# Sexy girl next door ...



## UlsTTer (Apr 28, 2005)

A young man moved into a new apartment of his own and went to the lobby to put his name on his mailbox.

While there, an attractive young lady came out of the apartment next to the mailboxes, wearing a robe.

The boy smiled at the young woman and she started a conversation with him.

As they talked, her robe slipped open, and it was obvious that she had nothing else on. The poor kid broke into a sweat trying to maintain eye contact.

After a few minutes, she placed her hand on his arm and said, "Let's go to my apartment, I hear someone coming."

He followed her into her apartment; she closed the door and leaned against it, allowing her robe to fall off completely.

Now nude, she purred at him, "What would you say is my best feature?"

Flustered and embarrassed, he finally squeaked, "It's got to be your ears."

Astounded, and a little hurt she asked, "My ears?
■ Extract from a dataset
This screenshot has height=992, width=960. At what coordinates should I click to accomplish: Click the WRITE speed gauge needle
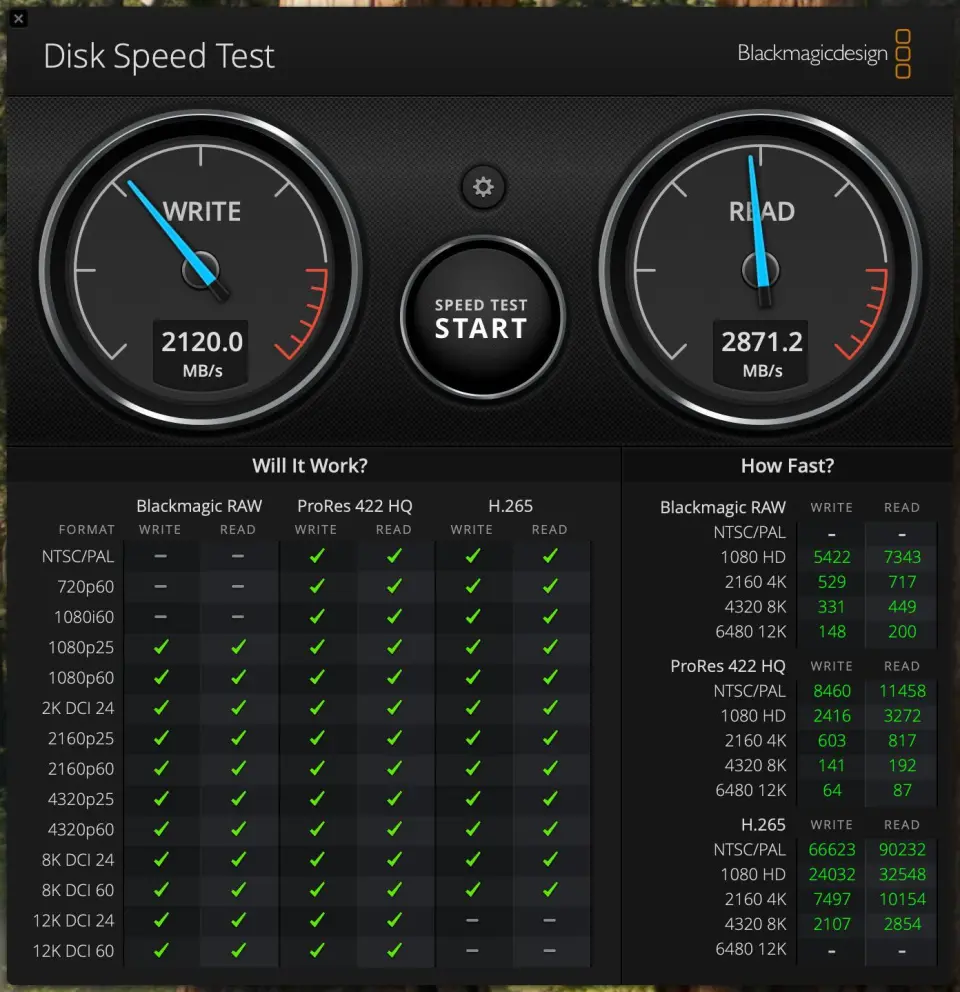pos(170,229)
Look at these breasts; they are full and 100% natural. I work out every day and my butt is firm and solid. Look at my skin - no blemishes anywhere.
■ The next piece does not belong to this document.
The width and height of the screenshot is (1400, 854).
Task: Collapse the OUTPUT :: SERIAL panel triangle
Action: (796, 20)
How can you think that the best part of my body is my ears?"

Clearing his throat, he stammered.... _*"Outside, when you said you heard someone coming.... that was me."*_


----------



## Hoggy (May 8, 2002)

:lol: :lol: 
Hoggy.


----------



## jays_225 (Nov 4, 2009)

:lol: :lol:


----------



## YoungOldUn (Apr 12, 2011)

:lol: :lol: :lol:


----------



## davelincs (Jan 1, 2010)

:lol:


----------



## Nilesong (Jan 19, 2009)

:lol:


----------



## BrianR (Oct 12, 2011)

hell :lol: :lol: :lol: :lol: :lol: :lol: :lol:


----------



## alexi7 (Aug 30, 2011)

:lol: :lol:


----------



## Kell (May 28, 2002)




----------



## Dotti (Mar 9, 2003)

:lol: :lol: :lol: :lol:


----------